DORA is not just focused on the IBSs so it’s important to understand which other functions should be in scope, noting the potential financial, operational, reputational and regulatory impact should there be a major disruption; the BIAs should help with this. 

DORA expects financial entities to understand their critical technology, data and third party service providers. Luckily, this dovetails with the Operational Resilience Mapping requirements.  

Once again, firms can review their IBS mappings and BIAs to identify these dependencies from both an end-to-end service and a functional perspective to meet both regulations. 

Both regulations emphasise senior-level accountability and oversight. The good news is that the SMF24 (Chief Operations Officer) role aligns well with DORA’s governance requirements.  

The SMF24 role is one of few roles that can be split; and often this is split between the COO and an IT role. 

The regulations are clear that IT and Operations should not operate in silos, so firms should also review and align the responsibilities of Chief Information Officers, Chief Information Security Officers and Chief Technology Officers alongside the COO role to ensure cohesive governance across both regulations.  

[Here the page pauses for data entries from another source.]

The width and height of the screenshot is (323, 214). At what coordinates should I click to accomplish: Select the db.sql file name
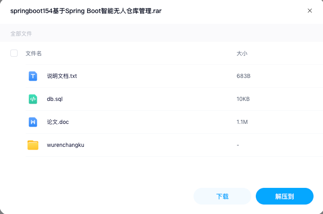(55, 99)
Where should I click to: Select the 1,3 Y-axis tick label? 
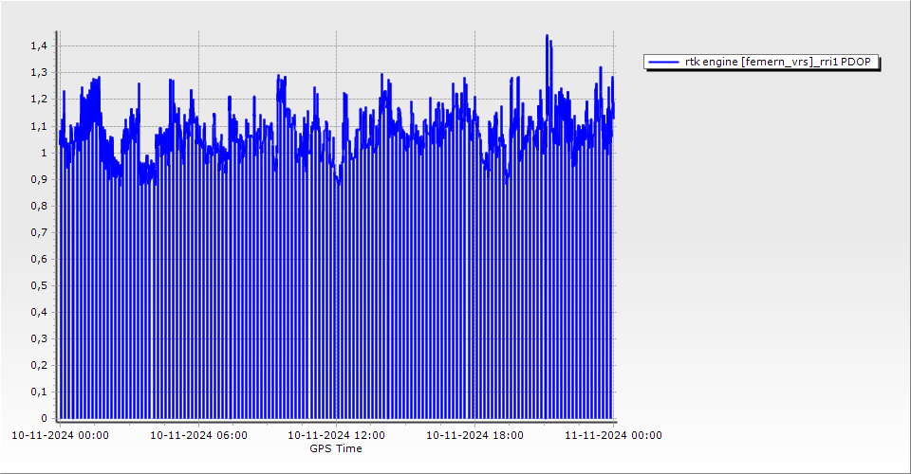[x=39, y=72]
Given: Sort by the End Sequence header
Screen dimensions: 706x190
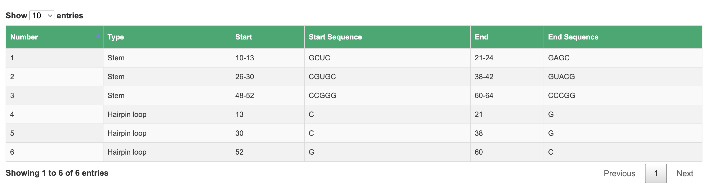Looking at the screenshot, I should pyautogui.click(x=623, y=37).
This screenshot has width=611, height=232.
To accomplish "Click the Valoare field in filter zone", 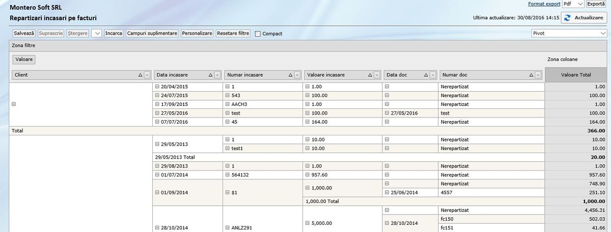I will [24, 60].
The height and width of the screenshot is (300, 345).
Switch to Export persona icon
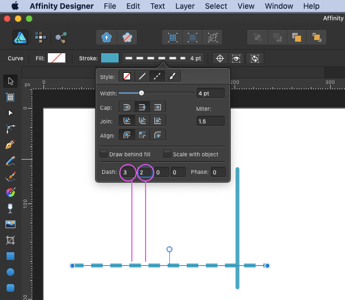pyautogui.click(x=60, y=37)
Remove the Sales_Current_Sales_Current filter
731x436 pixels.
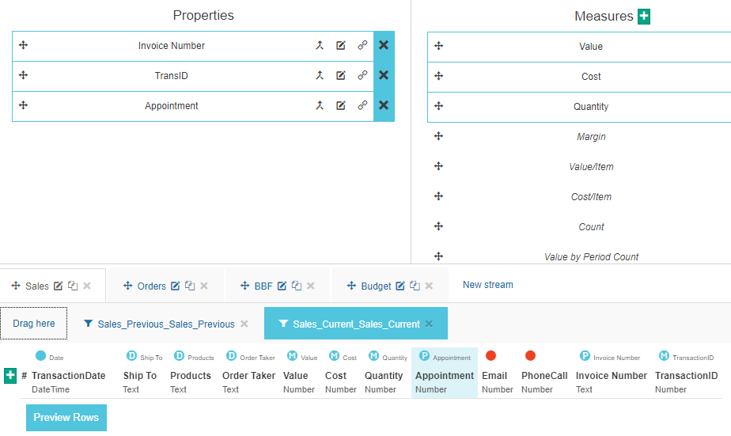coord(429,324)
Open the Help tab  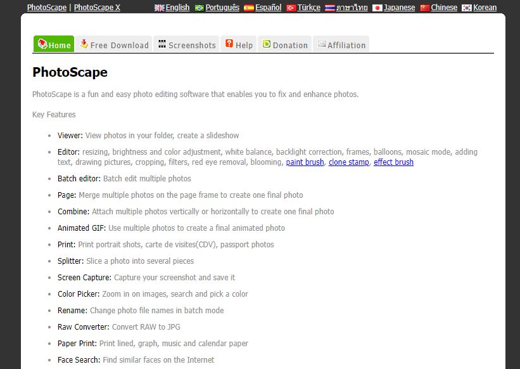(x=239, y=44)
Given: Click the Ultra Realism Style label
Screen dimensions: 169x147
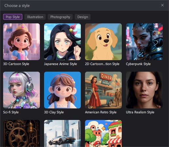Looking at the screenshot, I should click(140, 112).
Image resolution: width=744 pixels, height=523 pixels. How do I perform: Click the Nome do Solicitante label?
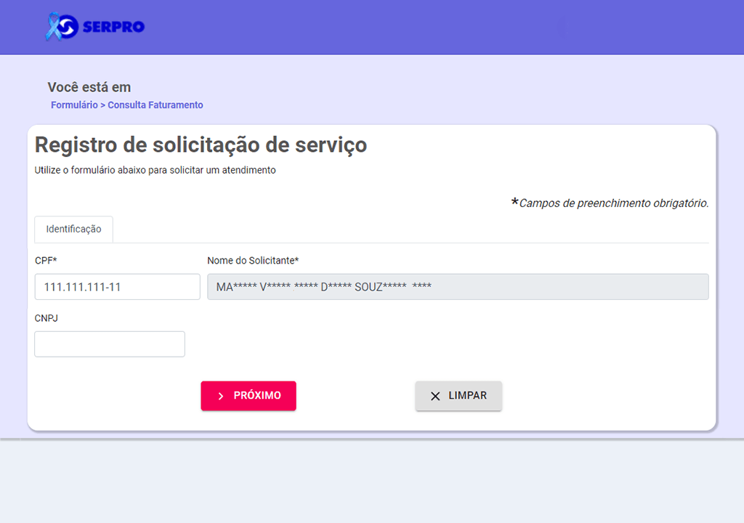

Both regulations mandate scenario testing to identify vulnerabilities and ensure that organisations can respond and recover from major disruptions, within impact tolerances and/or recovery objectives.  

As part of the Operational Resilience capability, firms should have been developing a scenario library for severe but plausible disruptions which have the potential to breach their impact tolerances. These will be primarily IT-related, such as ransomware attacks, third party failures, cloud security, insider threats and data loss and will therefore fit nicely into the DORA requirements. 

An IT Disaster Recovery (ITDR) testing programme, focusing on critical technology and data, is also needed. Contracts with third parties should allow for an appropriate level of oversight of their ability to respond within agreed Service Level Agreements. 

Both regulations expect appropriate third party risk management (TPRM) once critical service providers are identified through mapping or BIAs.  

Firms with existing TPRM programmes must ensure they cover the latest critical technology and data services from external and intragroup third parties. Looking at both regulations and previous Operational Resilience work, you can ensure that a robust TPRM framework extends to your organisation’s system, application, and data levels. 

Firms must proactively prepare for, respond to, and be able to recover from major disruptions. It is likely that your existing business continuity, crisis management, IT disaster recovery and incident management plans already consider such events.  

These plans can now be updated to cover DORA’s focus on critical technology, data, and third parties. Make these accessible to DORA leads, so that they can assess the current response capability.